Might I add, this was all before Japanese cuisine became trendy. Especially in my part of the world in regional Australia. In fact, it was the only Japanese restaurant I knew.

In my blue kimono uniform and slip on shoes I tried (unsuccessfully) to channel my inner Japanese. You see, I’m 6 foot tall and blonde: not quite the classic Japanese look. But I worked hard, respected the owners, and only ever once dropped a tray of miso soup over a group’s removed shoes.

And it was where I first tried the eel. It was on the menu – unagi – and was served in a teriyaki sauce on a bed of rice. I only got to try it because it was returned to the kitchen one night via a waitress complaining that ‘table 7 says they ordered the veal, not the eel’ and I couldn’t see it go to waste. Especially on my limited income where meals were sometimes optional (and always second-place to vodka and garage sale bargains).

Anyway, it was delicious. The texture of fine fish, with a subtle taste and crisp edge. I was hooked (like what I just did there with the fishing pun?)

A few years later, I met Bill. And a few years after that we went to Japan for a holiday. During this holiday I had both the worst eel and the best eel I have ever tasted.

When reading the Lonely Planet guidebook, I came across a restaurant that specialised in eel. That’s right! Specialised in the stuff. I highlighted the restaurant in the book and we pretty much planned our trip around getting me to that eel.

Hindsight is a marvelous thing. In an earlier blog post More money, more problems: why I don’t want to win the lottery, I discuss happiness and how it relates to expectations. Well, in Japan as we traveled closer and closer to this restaurant, my expectations lifted through the roof of the shinkansen and into outer space. It was unlikely that reality was ever going to meet those expectations.

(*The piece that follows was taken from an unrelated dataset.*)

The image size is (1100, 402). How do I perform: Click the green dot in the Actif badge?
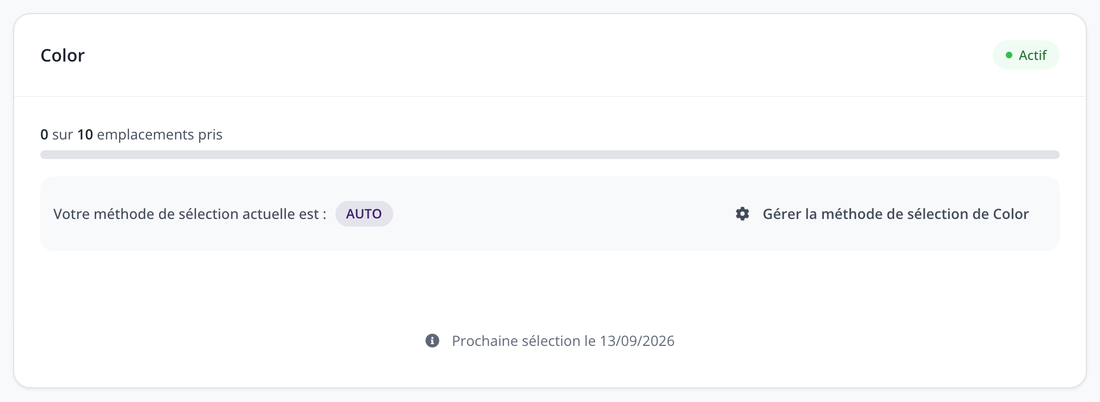(x=1009, y=55)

Unsurprisingly, it was a major let down. The restaurant was old, empty and, due to the fish-tanks of eels glaring at me while I ate, it was also a little creepy. The restaurant owners glared just as much as the eels and the food itself was terrible.

And expensive! I don’t know how much it costs to buy wholesale eel, but I suspect there was quite a bit of mark-up added to these beedy-eyed creatures. Back home, eels are nothing more than creek-dwelling water snakes that lurk under rocks. In fact, one time while camping with some friends and driven by my taste for eel we tried to catch some in a pillowcase full of rancid meat… but that’s a story for another time.

So I was disappointed with the eel restaurant. Such is life.

Then, on the same Japan trip, but in a completely different city – Kanazawa this time – we stumbled across a food cart selling eel on rice. Bill and I, hungover and struggling to walk following a random night drinking with two English guys and their Japanese girlfriends, had collapsed on a park bench outside the not-to-be-missed city gardens. And there was the food cart. My savior.

It was as if it had been sent from above. Eel. Just as I remembered it from my waitressing days. Light in texture, subtle in flavour. Melt in your mouth and groan with pleasure eel. Zero expectations and outstanding reality. Perfection.

What’s the moral to this story, you ask? Maybe something about stumbling across a food cart beats any review a guidebook could give you…? I’m clutching at straws here.